§ **What you are asked to do**:
Extract all of the entries and give them again, word for word.

Dataset entries
-=-=-=-=-
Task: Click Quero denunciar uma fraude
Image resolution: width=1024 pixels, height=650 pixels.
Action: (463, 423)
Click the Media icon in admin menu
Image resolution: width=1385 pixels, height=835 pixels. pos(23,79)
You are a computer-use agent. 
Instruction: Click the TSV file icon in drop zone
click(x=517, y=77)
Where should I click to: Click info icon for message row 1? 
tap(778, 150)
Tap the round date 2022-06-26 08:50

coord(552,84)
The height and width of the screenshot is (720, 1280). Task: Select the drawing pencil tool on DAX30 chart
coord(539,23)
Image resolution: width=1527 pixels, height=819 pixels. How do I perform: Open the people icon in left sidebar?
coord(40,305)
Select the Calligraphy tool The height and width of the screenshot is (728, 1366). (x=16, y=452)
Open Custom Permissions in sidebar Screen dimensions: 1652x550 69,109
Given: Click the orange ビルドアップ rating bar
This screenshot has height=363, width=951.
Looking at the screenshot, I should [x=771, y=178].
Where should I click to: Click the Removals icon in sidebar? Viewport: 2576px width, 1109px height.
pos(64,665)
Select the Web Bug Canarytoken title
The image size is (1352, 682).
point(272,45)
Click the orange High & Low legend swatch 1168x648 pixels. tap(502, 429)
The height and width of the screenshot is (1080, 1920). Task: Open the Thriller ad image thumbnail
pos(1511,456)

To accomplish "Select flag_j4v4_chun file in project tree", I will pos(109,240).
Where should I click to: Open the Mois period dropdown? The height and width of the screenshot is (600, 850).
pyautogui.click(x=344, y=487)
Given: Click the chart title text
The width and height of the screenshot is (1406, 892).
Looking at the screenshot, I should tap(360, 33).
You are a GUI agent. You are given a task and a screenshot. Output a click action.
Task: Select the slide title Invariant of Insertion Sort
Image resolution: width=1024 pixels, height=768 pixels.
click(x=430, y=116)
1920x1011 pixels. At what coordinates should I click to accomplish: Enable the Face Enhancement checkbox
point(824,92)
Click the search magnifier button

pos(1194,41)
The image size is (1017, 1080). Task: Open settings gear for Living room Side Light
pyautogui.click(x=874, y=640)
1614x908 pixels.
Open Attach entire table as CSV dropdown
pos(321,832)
-=-=-=-=-
§ **Expected output**:
Task: Click Quero denunciar uma fraude
Image resolution: width=1024 pixels, height=650 pixels.
Action: (463, 423)
Click the Media icon in admin menu
Image resolution: width=1385 pixels, height=835 pixels. pos(23,79)
You are a computer-use agent. 
Instruction: Click the TSV file icon in drop zone
click(x=517, y=77)
Where should I click to: Click info icon for message row 1? 
tap(778, 150)
Tap the round date 2022-06-26 08:50

coord(552,84)
The height and width of the screenshot is (720, 1280). Task: Select the drawing pencil tool on DAX30 chart
coord(539,23)
Image resolution: width=1527 pixels, height=819 pixels. How do I perform: Open the people icon in left sidebar?
coord(40,305)
Select the Calligraphy tool The height and width of the screenshot is (728, 1366). (x=16, y=452)
Open Custom Permissions in sidebar Screen dimensions: 1652x550 69,109
Given: Click the orange ビルドアップ rating bar
This screenshot has height=363, width=951.
Looking at the screenshot, I should [x=771, y=178].
Where should I click to: Click the Removals icon in sidebar? Viewport: 2576px width, 1109px height.
pos(64,665)
Select the Web Bug Canarytoken title
The image size is (1352, 682).
point(272,45)
Click the orange High & Low legend swatch 1168x648 pixels. tap(502, 429)
The height and width of the screenshot is (1080, 1920). Task: Open the Thriller ad image thumbnail
pos(1511,456)

To accomplish "Select flag_j4v4_chun file in project tree", I will pos(109,240).
Where should I click to: Open the Mois period dropdown? The height and width of the screenshot is (600, 850).
pyautogui.click(x=344, y=487)
Given: Click the chart title text
The width and height of the screenshot is (1406, 892).
Looking at the screenshot, I should tap(360, 33).
You are a GUI agent. You are given a task and a screenshot. Output a click action.
Task: Select the slide title Invariant of Insertion Sort
Image resolution: width=1024 pixels, height=768 pixels.
click(x=430, y=116)
1920x1011 pixels. At what coordinates should I click to accomplish: Enable the Face Enhancement checkbox
point(824,92)
Click the search magnifier button

pos(1194,41)
The image size is (1017, 1080). Task: Open settings gear for Living room Side Light
pyautogui.click(x=874, y=640)
1614x908 pixels.
Open Attach entire table as CSV dropdown
pos(321,832)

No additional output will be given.